Record review revealed Resident #16 was under contact isolation for a urinary tract infection (UTI) with Extended Spectrum Beta-Lactamase (ESBL-contagious) in the urine.
Observation, on 04/23/19 at 8:35 AM, revealed Life Enrichment #1 entered Resident #16's room without donning PPE and exited the room without performing hand hygiene. The Life Enrichment staff member continued to another resident's room, where she touched the foot of the bed and handed the resident a reacher.
Observation of LPN #3, on 04/23/19 at 9:29 AM, revealed she came out of Resident #16's room without washing her hands with a biohazard bag in her hand and touched the door handle.
Interview with LPN #3, on 04/23/19 at 9:31 AM, revealed she did not wash her hands prior to leaving Resident #16's room with the biohazard bag. She stated she touched the door handle that the resident probably touched. The LPN stated not washing her hands meant she could potentially transport the infection outside the resident's room.

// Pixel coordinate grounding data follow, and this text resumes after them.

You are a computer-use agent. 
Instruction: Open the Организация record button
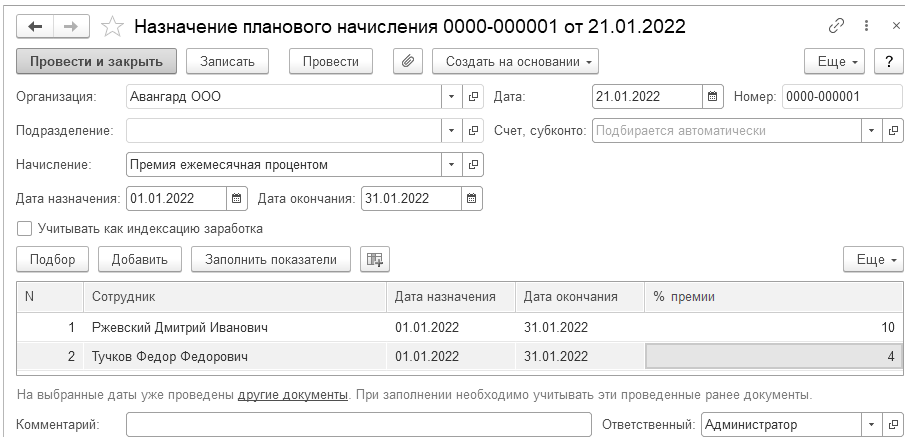(474, 97)
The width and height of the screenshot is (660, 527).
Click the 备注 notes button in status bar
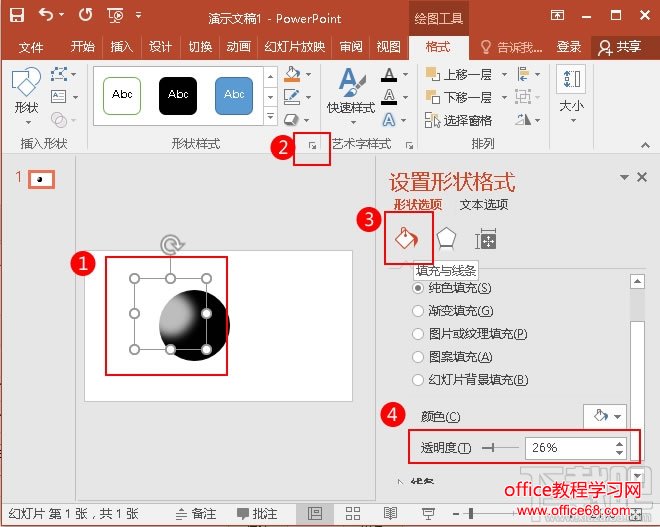pyautogui.click(x=195, y=512)
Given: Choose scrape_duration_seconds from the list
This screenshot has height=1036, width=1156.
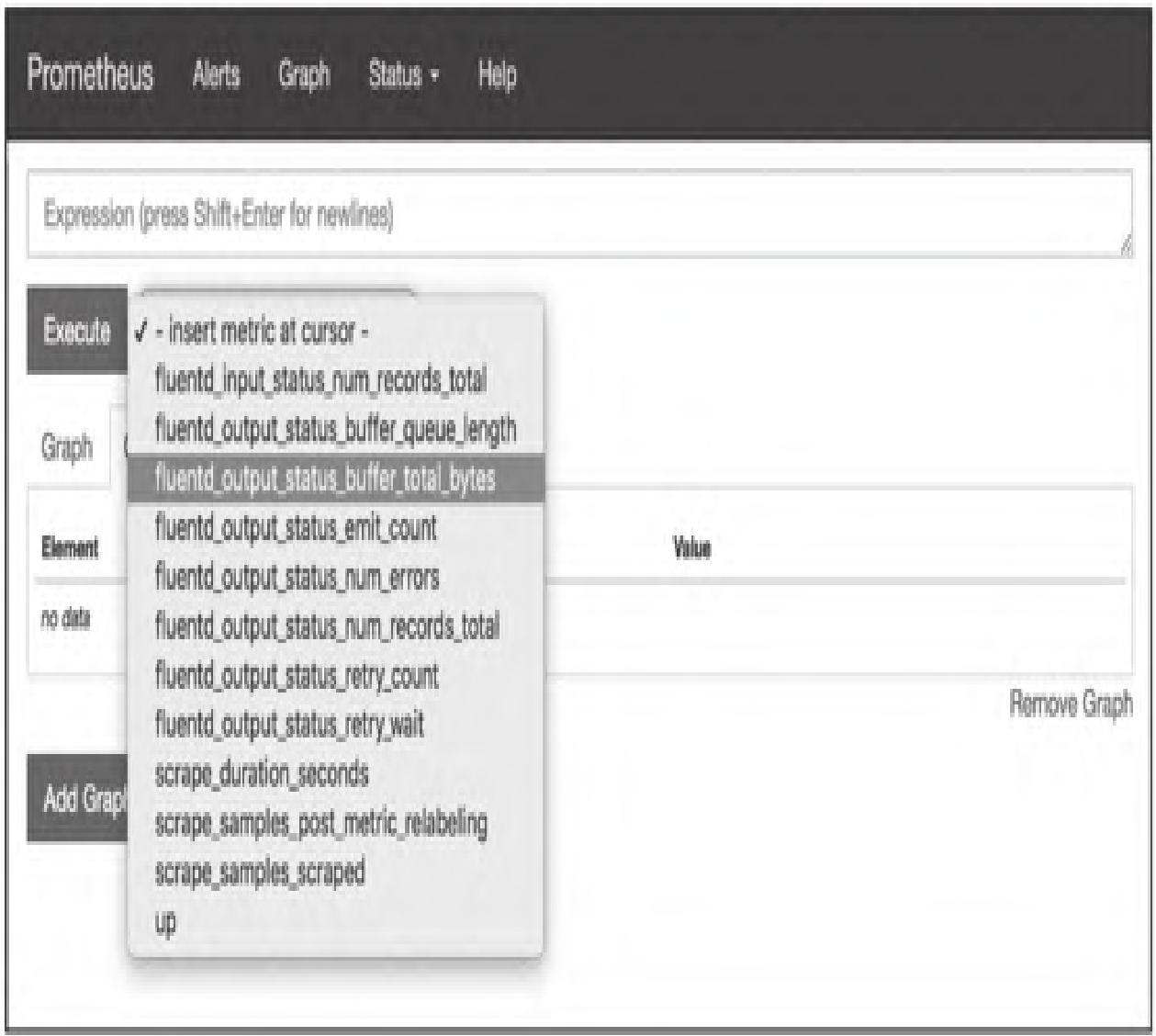Looking at the screenshot, I should (x=262, y=773).

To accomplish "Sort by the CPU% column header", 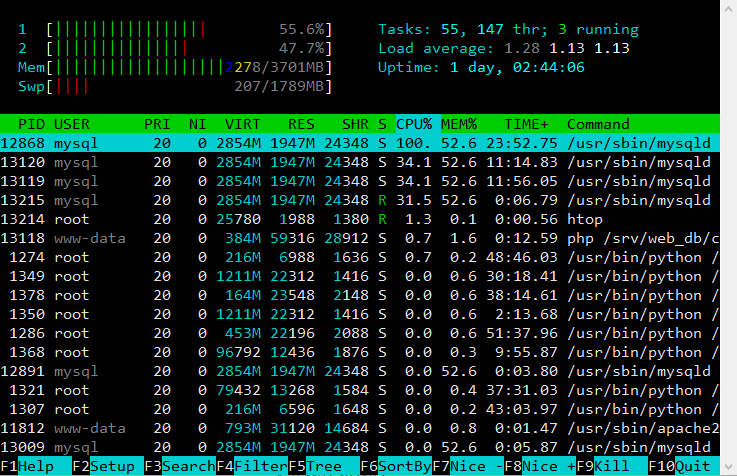I will click(414, 124).
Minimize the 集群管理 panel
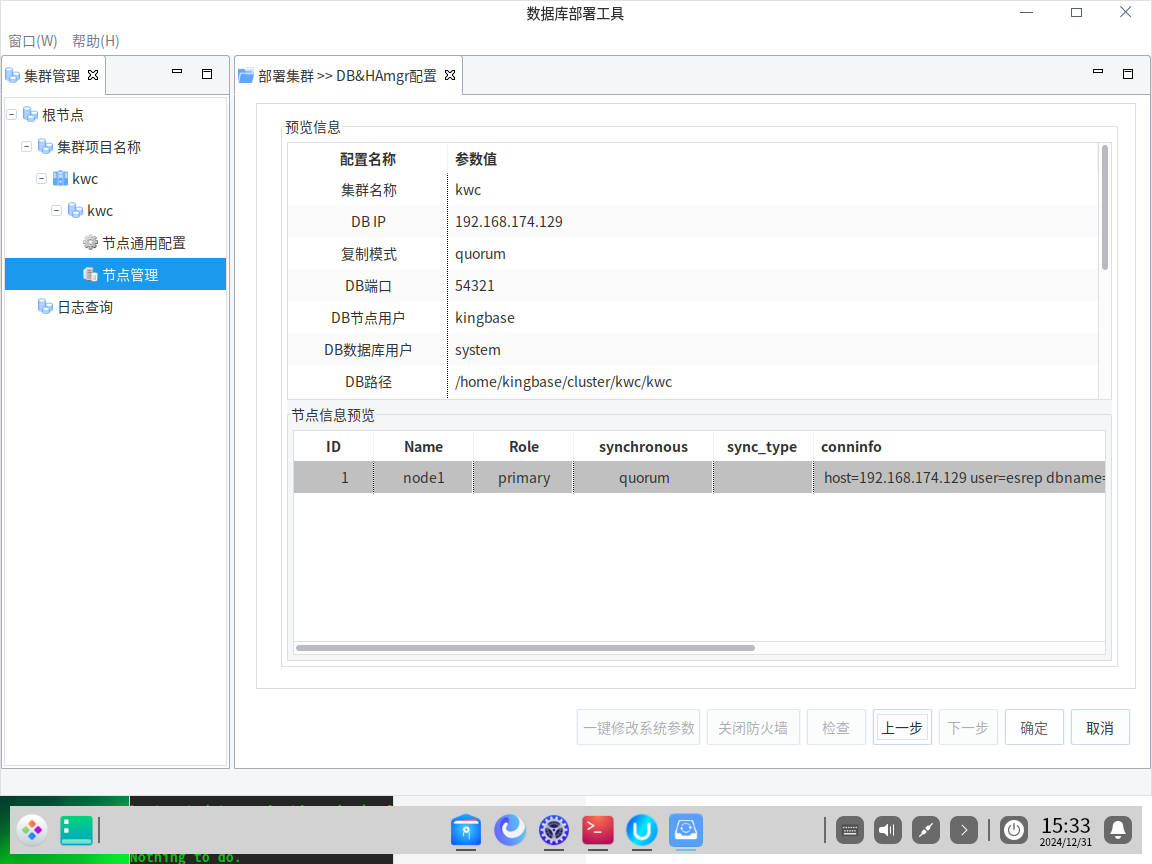The width and height of the screenshot is (1152, 864). [177, 73]
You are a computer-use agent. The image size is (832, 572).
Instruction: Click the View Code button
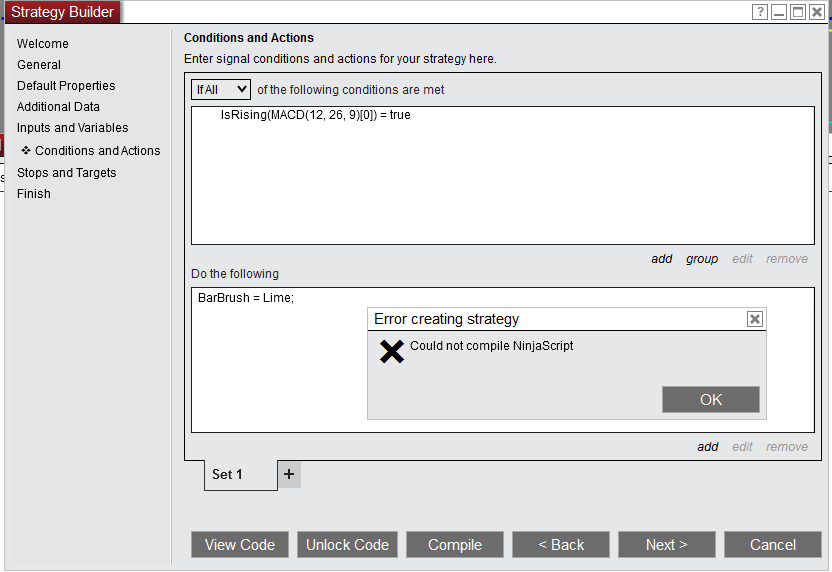coord(240,545)
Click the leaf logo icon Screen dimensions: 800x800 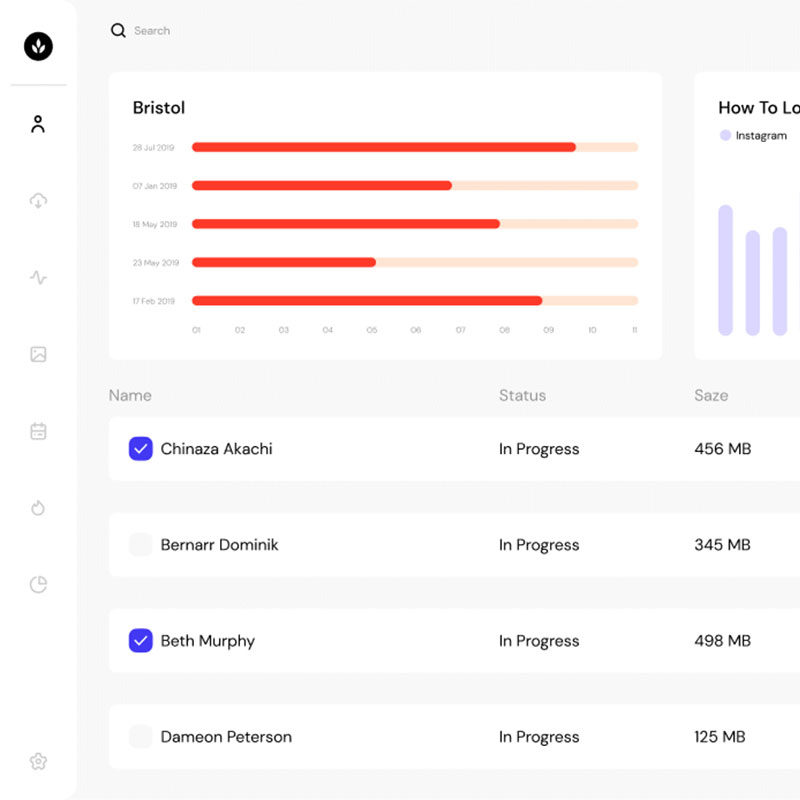(x=38, y=46)
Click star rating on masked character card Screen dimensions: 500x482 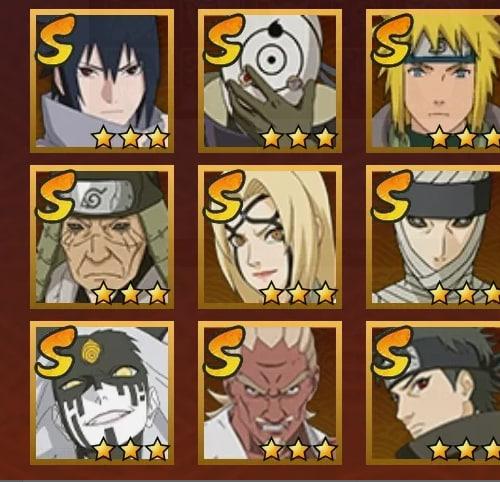point(298,137)
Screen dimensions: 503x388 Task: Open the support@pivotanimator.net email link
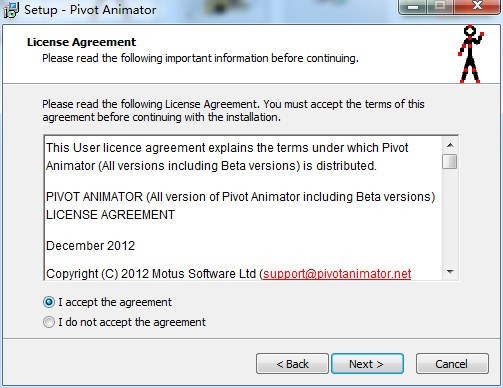pos(337,274)
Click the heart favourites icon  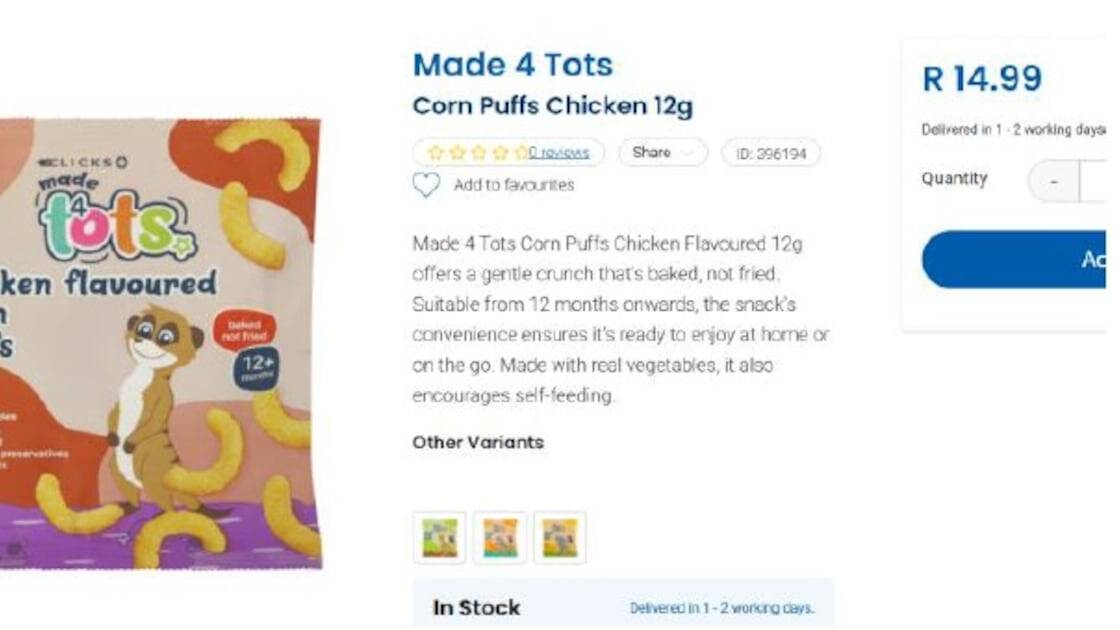point(426,185)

Observation of CRCA #1, on 04/23/19 at 2:49 PM, revealed he exited Resident #16's room without washing his hands and with used PPE in a regular garbage bag.
Interview with CRCA #1, on 04/23/19 at 2:53 PM, revealed he did not wash his hands prior to leaving Resident #16's room. It was his understanding to take off the gown and the mask at the door, tie up all PPE, take it to the utility room, and wash his hands in there. However, he stated it would be important to wash hands prior to leaving the room to prevent contaminating other items, like the sink. CNA #1 stated residents at the facility had a weaker immune system and using PPE and hand washing decreased the possible spread of infection.
Interview with the Assistant Director of Health Services (ADHS), on 04/27/19 at 11:19 AM, revealed staff was to don a gown and gloves prior to entering a contact isolation room. After care, staff was to remove the gloves, then the gown, and dispose both in the trash bag, and the resident's brief in a biohazard bag. Staff was to wash their hands before leaving the room to prevent spreading the organism to other residents and staff. The ADON further stated the facility had an elderly population, their immune systems were not strong, and they got infections easily.
Interview with the Director of Health Services (DHS), on 04/23/19 at 11:49 AM, revealed staff should perform hand hygiene prior to leaving Resident #16's room.
Interview with the Executive Director, on 04/28/19 at 10:06 AM, revealed staff was to use gowns and gloves prior to entering an isolation room, and sanitize their hands prior to exiting the room to prevent the spread of the germ.